In einem Gerichtsverfahren vor dem Landgericht Essen (LG Essen, Az.: 4 O 9/20) begehrte eine Bäckereiangestellte gegenüber einer Suchmaschinenbetreiberin Löschung ihres Namens aus einer Rezension über das Café, in dem sie arbeitete.

Diese lautete:

„Ich bin hier immer zum Frühstücken und sonst auch immer zufrieden und finde das Team sehr nett aber wurde heute so unfreundlich „bedient von Frau (S…      ?)! Nicht schön in einer Bäckerei zu arbeiten aber Menschen derart unfreundlich zu behandeln.“

Ein Anspruch auf Löschung könnte sich aus Art. 17 Abs. 1 lit. d DSGVO ergeben. Dafür müssen die personenbezogenen Daten unrechtmäßig verarbeitet worden sein.

Muss immer gelöscht werden?

Gelöscht werden muss jedoch nur, wenn unrechtmäßig verarbeitet wurde und die Ausnahmen des Art. 17 DSGVO nicht erfüllt sind. Hiernach muss unter anderem nicht gelöscht werden, wenn die personenbezogenen Daten „zur Ausübung des Rechts auf freie Meinungsäußerung und Information“ verarbeitet werden. Diese Ausnahme hat den Zweck zu verhindern, dass die freie Meinungsäußerung auch in Form einer Rezension unter Berufung auf den Datenschutz ausgehebelt wird.
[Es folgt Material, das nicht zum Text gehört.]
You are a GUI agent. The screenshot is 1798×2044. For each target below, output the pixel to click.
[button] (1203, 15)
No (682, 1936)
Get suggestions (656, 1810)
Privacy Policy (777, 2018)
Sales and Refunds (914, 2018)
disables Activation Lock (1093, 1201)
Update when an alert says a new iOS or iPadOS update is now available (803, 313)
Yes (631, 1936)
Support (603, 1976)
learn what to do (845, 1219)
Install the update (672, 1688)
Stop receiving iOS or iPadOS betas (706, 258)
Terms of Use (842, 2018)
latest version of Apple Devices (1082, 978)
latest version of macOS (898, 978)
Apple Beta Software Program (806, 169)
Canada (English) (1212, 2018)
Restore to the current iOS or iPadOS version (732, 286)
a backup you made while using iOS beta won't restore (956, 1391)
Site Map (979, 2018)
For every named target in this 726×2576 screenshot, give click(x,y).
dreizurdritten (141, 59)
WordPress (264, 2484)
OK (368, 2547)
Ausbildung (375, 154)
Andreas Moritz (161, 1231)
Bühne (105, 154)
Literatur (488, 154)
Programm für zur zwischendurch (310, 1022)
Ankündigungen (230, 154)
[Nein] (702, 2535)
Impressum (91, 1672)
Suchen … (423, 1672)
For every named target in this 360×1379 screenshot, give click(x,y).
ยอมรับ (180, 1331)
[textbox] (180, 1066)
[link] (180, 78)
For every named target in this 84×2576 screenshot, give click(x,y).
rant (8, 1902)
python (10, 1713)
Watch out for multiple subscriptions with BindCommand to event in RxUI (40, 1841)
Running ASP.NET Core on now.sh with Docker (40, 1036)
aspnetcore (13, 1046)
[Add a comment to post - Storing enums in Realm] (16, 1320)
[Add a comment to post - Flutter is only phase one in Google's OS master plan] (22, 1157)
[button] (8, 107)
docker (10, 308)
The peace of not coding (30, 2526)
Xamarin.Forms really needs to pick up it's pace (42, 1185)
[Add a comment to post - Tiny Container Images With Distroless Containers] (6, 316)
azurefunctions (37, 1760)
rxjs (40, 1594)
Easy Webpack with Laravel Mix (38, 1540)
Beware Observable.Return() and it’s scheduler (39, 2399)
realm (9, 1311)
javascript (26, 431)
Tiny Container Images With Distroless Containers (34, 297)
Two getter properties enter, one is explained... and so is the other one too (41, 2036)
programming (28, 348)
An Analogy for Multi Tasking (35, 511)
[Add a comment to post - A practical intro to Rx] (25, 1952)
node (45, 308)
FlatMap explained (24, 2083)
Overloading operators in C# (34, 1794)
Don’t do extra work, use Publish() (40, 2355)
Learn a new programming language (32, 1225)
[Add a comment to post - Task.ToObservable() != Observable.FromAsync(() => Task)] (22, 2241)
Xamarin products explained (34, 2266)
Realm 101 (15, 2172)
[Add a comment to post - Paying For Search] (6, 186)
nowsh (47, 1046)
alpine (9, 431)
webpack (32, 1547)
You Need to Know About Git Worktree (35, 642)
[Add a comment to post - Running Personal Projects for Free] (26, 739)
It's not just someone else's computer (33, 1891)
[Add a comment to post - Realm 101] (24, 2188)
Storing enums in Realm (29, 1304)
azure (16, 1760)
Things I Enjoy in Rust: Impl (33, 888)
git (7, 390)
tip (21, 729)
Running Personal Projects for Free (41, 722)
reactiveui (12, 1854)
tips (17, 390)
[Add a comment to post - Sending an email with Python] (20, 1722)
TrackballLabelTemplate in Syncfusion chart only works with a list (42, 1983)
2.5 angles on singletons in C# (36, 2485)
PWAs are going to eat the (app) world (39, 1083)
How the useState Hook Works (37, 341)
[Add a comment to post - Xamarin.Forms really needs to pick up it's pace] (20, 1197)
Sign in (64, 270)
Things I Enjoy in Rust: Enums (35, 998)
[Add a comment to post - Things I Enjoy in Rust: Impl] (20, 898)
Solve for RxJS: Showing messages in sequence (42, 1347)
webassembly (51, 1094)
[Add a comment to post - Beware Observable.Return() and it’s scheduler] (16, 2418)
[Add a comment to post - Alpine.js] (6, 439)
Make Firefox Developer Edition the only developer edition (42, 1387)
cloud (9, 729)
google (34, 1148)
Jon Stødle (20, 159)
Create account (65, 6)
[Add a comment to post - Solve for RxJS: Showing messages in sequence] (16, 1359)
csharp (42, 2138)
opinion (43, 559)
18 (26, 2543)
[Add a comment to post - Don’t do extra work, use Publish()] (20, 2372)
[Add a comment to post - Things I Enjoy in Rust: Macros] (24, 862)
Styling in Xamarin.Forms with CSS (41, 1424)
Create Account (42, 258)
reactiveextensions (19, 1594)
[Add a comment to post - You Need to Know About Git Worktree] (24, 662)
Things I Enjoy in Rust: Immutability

Ob dies der Fall ist, bemisst sich anhand einer Abwägung aller im Einzelfall betroffenen Interessen. Sollte das Recht der bewerteten Person überwiegen, ist die Rezension zur Ausübung der Meinungsäußerung und Information nicht erforderlich. Folglich bestünde ein Löschungsanspruch.

Anhaltspunkte für die Abwägung

Um einen gerechten Ausgleich durch die Abwägung zu erlangen, sollten laut Gericht die Grundsätze angewendet werden, die der BGH zu Unterlassungsansprüchen bei Persönlichkeitsrechtsverletzungen gegen Suchmaschinenbetreiber aufgestellt hat. Daraus folgend müssen Suchmaschinenbetreiber Rechtsverletzungen nur löschen, wenn sie vom Betroffenen auf die mögliche Verletzung hingewiesen wurden. Dabei ist der Hinweis so konkret zu fassen ist, dass ein Rechtsverstoß aufgrund der Behauptung des jeweils Betroffenen unschwer zu erkennen ist. Beispiele für einen offensichtlichen Rechtsverstoß sind unter anderem:

  • Aufrufe zu Gewalt gegen Personen.
  • Offensichtliche Personenverwechslungen.
  • Vorliegen von rechtskräftigen Titeln gegen den unmittelbaren Störer.
  • Erledigung jeglichen Informationsinteresses durch Zeitablauf.
  • Hassreden oder eindeutige Schmähkritik.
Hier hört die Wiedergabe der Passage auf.